*** Provided entries ***

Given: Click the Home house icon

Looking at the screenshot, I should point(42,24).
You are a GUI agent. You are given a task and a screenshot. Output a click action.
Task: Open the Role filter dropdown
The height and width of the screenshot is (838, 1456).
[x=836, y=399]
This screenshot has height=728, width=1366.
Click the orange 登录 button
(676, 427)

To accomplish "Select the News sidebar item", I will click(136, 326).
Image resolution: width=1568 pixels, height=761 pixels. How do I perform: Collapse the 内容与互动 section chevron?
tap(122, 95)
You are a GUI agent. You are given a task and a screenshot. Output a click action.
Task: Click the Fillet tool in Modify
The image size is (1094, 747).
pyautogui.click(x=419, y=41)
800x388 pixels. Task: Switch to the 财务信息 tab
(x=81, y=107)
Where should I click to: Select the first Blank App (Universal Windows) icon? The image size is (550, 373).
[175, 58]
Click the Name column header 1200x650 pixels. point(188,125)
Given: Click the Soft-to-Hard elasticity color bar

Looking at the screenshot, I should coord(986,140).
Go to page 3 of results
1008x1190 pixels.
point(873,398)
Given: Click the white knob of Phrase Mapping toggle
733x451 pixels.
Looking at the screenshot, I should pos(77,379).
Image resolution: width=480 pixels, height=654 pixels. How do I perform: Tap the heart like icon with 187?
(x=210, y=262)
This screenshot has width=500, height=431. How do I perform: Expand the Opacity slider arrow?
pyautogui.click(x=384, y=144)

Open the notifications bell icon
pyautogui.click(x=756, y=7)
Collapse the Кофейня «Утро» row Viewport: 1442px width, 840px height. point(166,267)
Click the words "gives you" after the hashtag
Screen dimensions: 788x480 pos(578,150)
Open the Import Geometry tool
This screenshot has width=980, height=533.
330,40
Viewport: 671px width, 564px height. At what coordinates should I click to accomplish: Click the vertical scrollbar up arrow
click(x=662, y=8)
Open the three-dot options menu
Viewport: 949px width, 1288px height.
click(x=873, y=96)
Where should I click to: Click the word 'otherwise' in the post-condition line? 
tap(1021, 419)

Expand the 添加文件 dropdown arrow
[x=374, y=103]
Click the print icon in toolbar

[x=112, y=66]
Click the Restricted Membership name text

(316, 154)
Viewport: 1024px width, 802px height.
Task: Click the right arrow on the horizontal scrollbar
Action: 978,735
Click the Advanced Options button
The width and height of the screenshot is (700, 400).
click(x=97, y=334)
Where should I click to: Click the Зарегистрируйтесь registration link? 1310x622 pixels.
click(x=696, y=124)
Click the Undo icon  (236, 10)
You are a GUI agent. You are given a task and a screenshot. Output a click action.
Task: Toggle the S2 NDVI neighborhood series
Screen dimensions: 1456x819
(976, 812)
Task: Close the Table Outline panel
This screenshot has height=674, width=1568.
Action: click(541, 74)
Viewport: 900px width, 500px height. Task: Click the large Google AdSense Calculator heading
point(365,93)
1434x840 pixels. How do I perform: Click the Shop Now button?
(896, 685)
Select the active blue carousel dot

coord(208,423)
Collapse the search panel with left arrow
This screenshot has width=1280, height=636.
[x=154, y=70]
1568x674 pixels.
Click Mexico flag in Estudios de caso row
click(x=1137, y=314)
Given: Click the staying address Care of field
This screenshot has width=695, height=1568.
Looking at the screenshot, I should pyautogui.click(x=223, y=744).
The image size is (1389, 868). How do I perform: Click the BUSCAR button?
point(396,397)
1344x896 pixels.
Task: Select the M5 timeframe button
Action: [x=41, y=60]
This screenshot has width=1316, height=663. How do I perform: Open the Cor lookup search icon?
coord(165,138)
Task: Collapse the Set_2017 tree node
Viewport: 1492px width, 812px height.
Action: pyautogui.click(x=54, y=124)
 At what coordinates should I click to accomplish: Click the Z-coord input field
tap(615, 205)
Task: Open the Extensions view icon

*** End of Provided entries ***

(What the task asks) Repeat the lines from the first one in the records through the line containing "Click the Name", exactly as written, and nothing else.

(Written answer)
Given: Click the Home house icon

Looking at the screenshot, I should point(42,24).
You are a GUI agent. You are given a task and a screenshot. Output a click action.
Task: Open the Role filter dropdown
The height and width of the screenshot is (838, 1456).
[x=836, y=399]
This screenshot has height=728, width=1366.
Click the orange 登录 button
(676, 427)

To accomplish "Select the News sidebar item", I will click(136, 326).
Image resolution: width=1568 pixels, height=761 pixels. How do I perform: Collapse the 内容与互动 section chevron?
tap(122, 95)
You are a GUI agent. You are given a task and a screenshot. Output a click action.
Task: Click the Fillet tool in Modify
The image size is (1094, 747).
pyautogui.click(x=419, y=41)
800x388 pixels. Task: Switch to the 财务信息 tab
(x=81, y=107)
Where should I click to: Select the first Blank App (Universal Windows) icon? The image size is (550, 373).
[175, 58]
Click the Name column header 1200x650 pixels. point(188,125)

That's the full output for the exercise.